■ **ASSIGNED TASK**: Sort through the material below and copy each line with "section".

►

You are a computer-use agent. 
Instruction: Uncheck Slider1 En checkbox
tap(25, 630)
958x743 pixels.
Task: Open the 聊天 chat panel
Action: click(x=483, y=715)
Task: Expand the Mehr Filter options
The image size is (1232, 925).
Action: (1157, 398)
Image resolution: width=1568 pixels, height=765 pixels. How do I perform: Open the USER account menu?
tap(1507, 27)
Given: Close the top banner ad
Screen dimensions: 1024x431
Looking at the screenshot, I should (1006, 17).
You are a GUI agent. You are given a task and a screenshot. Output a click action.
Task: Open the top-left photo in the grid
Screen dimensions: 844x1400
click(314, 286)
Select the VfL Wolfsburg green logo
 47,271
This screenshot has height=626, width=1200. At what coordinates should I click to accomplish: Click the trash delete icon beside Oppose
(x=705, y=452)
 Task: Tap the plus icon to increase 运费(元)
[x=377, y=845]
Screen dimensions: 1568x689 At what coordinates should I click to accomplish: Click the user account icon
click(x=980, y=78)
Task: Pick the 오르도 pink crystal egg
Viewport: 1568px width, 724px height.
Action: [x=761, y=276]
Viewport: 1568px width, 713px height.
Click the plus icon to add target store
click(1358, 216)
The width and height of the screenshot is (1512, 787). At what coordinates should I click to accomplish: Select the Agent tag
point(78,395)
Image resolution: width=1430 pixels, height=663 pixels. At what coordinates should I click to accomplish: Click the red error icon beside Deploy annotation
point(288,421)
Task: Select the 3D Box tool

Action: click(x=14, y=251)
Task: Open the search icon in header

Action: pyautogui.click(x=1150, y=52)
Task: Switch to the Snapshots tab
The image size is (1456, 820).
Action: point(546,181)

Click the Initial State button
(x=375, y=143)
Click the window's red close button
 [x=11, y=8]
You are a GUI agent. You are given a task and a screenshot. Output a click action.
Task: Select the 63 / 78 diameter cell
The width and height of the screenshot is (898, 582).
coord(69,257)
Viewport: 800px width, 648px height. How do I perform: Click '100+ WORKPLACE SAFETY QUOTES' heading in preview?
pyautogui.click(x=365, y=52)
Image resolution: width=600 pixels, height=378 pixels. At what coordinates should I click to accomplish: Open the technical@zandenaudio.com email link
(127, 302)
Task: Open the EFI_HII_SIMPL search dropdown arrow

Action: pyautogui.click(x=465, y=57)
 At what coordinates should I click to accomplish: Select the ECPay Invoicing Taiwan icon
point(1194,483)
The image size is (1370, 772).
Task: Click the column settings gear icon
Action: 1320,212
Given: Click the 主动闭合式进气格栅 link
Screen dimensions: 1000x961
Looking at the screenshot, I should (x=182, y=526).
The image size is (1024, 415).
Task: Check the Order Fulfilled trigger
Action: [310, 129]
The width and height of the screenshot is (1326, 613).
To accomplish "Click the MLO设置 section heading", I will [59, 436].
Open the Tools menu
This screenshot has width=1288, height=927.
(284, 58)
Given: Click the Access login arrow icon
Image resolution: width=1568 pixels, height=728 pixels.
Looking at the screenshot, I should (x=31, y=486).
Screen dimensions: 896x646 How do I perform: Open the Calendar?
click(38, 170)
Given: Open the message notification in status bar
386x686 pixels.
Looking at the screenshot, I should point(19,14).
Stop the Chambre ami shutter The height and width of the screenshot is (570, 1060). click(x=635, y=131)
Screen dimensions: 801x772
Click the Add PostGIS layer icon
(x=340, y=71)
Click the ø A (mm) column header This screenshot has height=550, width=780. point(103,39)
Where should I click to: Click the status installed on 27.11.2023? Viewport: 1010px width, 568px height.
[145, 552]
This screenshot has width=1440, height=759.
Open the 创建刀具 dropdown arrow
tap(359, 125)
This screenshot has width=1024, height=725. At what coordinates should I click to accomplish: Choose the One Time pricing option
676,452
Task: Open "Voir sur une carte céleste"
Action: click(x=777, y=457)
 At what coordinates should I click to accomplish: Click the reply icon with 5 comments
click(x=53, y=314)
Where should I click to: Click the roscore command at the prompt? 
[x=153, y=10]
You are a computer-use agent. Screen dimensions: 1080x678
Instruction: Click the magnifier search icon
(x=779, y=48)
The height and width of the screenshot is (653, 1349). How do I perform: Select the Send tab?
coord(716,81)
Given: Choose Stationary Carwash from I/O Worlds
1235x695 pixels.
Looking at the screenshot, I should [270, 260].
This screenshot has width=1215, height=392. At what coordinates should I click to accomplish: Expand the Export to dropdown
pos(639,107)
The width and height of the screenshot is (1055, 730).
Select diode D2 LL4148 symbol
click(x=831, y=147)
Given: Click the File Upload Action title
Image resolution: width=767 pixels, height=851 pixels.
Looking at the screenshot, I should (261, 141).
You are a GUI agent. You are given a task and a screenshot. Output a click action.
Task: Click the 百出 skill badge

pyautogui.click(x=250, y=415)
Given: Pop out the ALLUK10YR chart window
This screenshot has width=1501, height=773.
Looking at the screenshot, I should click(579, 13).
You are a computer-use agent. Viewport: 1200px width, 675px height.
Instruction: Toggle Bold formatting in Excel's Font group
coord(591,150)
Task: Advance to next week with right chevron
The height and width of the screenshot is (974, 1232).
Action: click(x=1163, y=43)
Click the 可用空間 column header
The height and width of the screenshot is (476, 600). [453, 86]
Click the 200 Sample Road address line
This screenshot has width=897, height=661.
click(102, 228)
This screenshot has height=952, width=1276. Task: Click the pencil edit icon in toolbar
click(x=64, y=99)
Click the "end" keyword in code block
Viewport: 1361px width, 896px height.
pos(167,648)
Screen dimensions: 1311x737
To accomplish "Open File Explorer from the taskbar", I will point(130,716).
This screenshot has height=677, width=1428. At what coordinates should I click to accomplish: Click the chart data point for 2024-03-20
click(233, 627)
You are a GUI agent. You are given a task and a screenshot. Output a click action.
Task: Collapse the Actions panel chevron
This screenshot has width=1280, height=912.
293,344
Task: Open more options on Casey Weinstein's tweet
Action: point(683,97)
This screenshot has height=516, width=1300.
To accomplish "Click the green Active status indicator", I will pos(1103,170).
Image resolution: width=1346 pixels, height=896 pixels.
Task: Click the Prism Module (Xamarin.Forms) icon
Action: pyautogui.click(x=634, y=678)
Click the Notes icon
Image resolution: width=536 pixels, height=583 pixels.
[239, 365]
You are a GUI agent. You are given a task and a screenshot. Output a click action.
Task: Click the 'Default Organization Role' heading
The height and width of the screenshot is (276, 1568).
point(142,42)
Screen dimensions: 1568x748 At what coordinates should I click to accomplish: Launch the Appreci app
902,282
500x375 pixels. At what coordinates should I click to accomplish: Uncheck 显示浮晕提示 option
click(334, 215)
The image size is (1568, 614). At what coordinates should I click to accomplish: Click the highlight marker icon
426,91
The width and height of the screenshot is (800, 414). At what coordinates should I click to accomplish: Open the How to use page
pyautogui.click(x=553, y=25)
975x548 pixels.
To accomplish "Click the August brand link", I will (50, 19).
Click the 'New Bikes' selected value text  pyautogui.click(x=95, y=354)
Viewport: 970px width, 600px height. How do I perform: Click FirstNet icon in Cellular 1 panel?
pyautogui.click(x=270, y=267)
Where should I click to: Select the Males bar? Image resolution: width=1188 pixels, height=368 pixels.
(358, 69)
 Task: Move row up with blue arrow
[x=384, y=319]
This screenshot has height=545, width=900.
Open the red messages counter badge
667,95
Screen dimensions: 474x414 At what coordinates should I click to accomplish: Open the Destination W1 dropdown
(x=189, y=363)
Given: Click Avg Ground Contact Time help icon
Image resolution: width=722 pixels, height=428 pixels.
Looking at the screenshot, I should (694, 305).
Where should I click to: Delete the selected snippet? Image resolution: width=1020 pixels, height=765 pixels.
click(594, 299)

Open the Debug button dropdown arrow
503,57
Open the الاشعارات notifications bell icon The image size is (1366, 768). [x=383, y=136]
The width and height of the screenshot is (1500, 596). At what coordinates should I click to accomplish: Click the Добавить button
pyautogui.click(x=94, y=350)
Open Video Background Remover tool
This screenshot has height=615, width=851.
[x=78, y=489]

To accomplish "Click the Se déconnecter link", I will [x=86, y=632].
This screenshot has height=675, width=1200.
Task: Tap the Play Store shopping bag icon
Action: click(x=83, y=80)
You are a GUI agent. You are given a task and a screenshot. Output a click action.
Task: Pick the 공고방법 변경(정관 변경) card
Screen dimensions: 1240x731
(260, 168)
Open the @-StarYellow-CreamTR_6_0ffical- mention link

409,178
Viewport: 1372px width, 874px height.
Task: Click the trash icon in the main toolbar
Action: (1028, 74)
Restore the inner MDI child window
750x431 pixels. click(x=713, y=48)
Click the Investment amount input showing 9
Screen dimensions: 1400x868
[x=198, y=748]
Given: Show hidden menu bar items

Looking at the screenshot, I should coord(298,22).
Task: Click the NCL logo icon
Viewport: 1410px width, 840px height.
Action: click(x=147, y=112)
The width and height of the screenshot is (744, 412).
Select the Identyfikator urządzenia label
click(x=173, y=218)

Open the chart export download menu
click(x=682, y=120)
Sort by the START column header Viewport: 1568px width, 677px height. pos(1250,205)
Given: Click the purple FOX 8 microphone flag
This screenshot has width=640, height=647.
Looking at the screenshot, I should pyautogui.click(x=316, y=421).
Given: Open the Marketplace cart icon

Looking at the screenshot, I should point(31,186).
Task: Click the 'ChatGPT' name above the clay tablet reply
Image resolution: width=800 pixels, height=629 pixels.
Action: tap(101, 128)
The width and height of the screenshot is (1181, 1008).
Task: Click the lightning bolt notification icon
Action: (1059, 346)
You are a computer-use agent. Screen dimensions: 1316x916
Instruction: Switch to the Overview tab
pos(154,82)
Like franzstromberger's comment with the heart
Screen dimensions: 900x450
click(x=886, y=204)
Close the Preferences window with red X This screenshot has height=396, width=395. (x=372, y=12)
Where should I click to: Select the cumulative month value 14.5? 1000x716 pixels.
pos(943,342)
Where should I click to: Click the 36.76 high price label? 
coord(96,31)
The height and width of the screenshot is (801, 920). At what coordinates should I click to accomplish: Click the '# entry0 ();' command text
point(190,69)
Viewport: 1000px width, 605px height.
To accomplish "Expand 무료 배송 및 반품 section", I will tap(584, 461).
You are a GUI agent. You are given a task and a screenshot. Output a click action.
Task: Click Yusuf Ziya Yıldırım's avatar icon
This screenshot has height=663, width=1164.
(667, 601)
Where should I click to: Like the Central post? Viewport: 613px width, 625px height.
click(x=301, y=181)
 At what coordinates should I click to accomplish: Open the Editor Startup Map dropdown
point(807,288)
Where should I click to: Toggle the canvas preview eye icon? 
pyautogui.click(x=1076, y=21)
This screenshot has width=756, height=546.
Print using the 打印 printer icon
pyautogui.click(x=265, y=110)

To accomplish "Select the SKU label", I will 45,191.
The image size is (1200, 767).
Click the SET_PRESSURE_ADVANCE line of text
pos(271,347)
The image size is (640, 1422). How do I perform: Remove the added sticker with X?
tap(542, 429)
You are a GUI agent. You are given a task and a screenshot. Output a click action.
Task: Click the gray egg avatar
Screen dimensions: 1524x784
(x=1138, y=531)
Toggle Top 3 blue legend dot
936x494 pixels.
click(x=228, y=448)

◄

■ **OUTPUT**:
To accomplish "Click the MLO设置 section heading", I will [59, 436].
To accomplish "Expand 무료 배송 및 반품 section", I will tap(584, 461).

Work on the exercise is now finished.